Problem statement: The answer is the line with "Click 移除焦点视频 to remove spotlight" and every line after it to the end of the listing, retyped exactly. Pictures do not belong in it.

Records for processing:

====

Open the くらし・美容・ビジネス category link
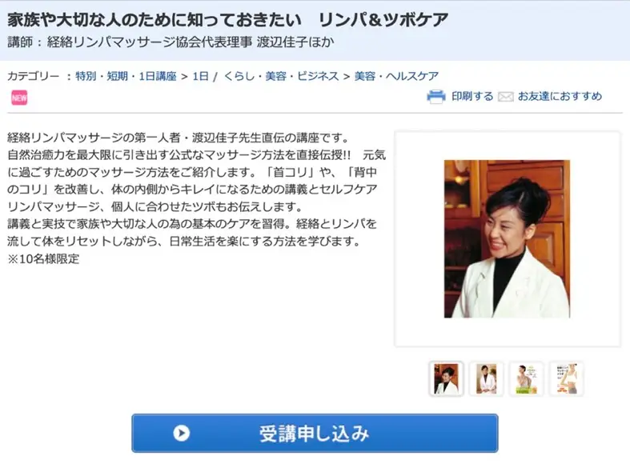Viewport: 630px width, 468px height. 281,76
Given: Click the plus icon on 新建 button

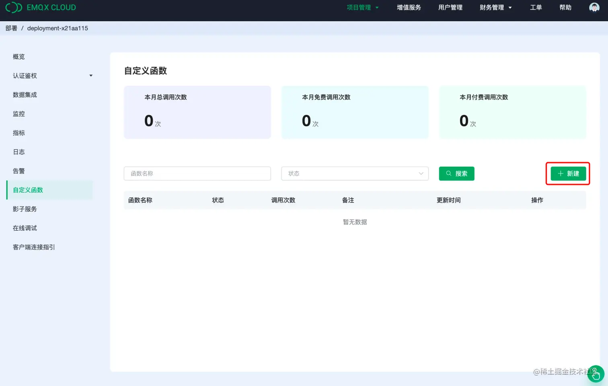Looking at the screenshot, I should 560,173.
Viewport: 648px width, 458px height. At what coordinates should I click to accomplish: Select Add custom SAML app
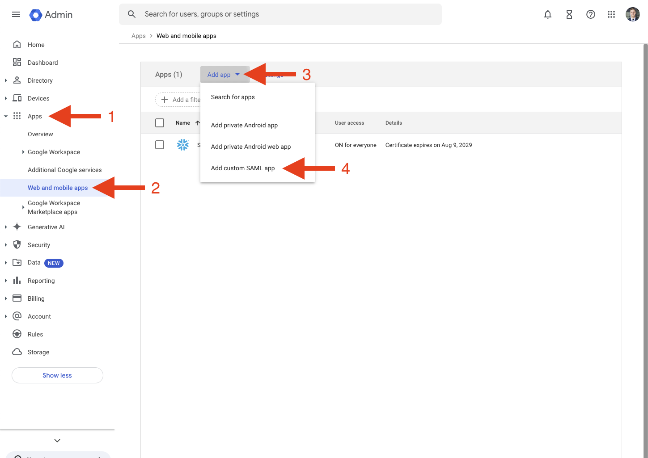pos(243,168)
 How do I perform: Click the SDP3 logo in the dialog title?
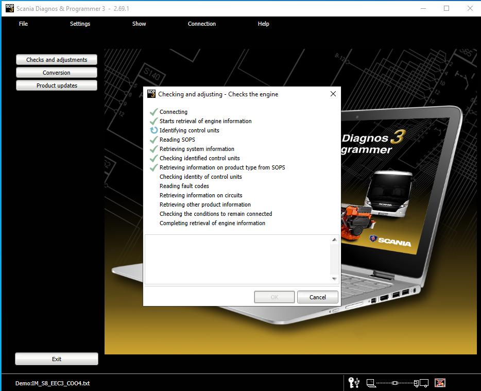[x=151, y=94]
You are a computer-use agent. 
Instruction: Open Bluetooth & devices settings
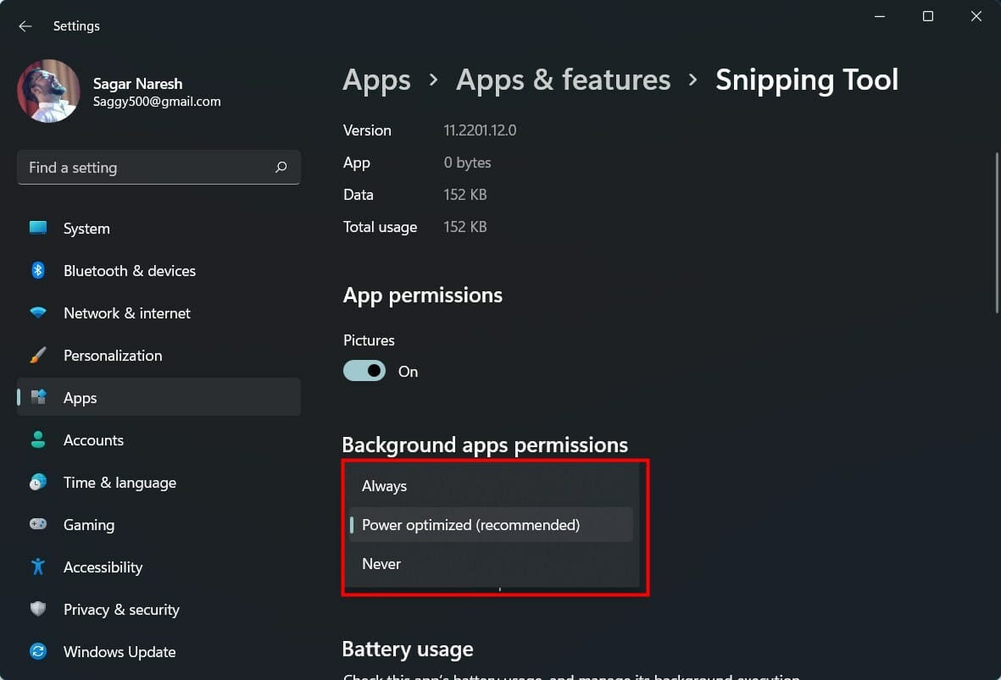(x=38, y=270)
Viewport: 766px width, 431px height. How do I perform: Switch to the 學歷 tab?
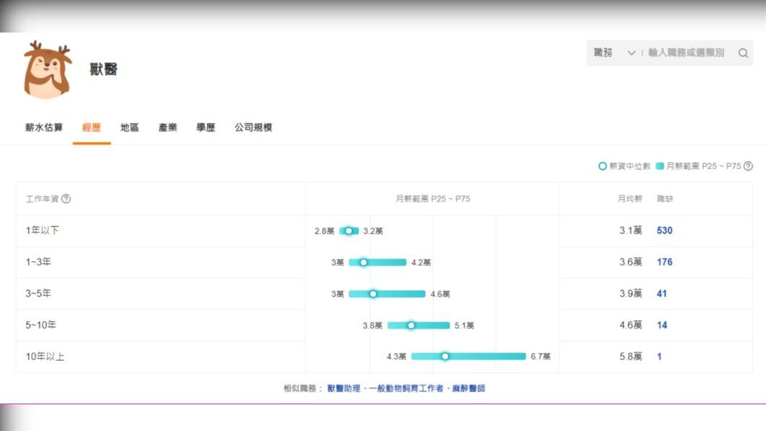click(206, 128)
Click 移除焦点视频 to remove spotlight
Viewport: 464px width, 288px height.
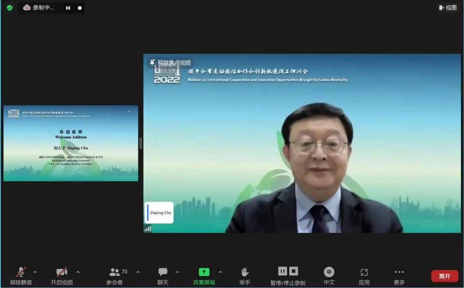click(170, 63)

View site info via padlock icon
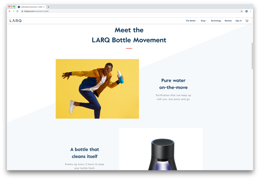[x=22, y=11]
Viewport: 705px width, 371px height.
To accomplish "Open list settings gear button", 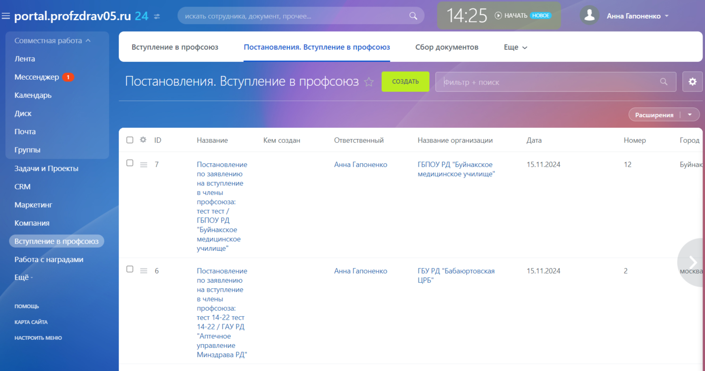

====

Worked solution:
Click 移除焦点视频 to remove spotlight
Viewport: 464px width, 288px height.
click(170, 63)

View site info via padlock icon
[x=22, y=11]
Viewport: 705px width, 371px height.
To accomplish "Open list settings gear button", 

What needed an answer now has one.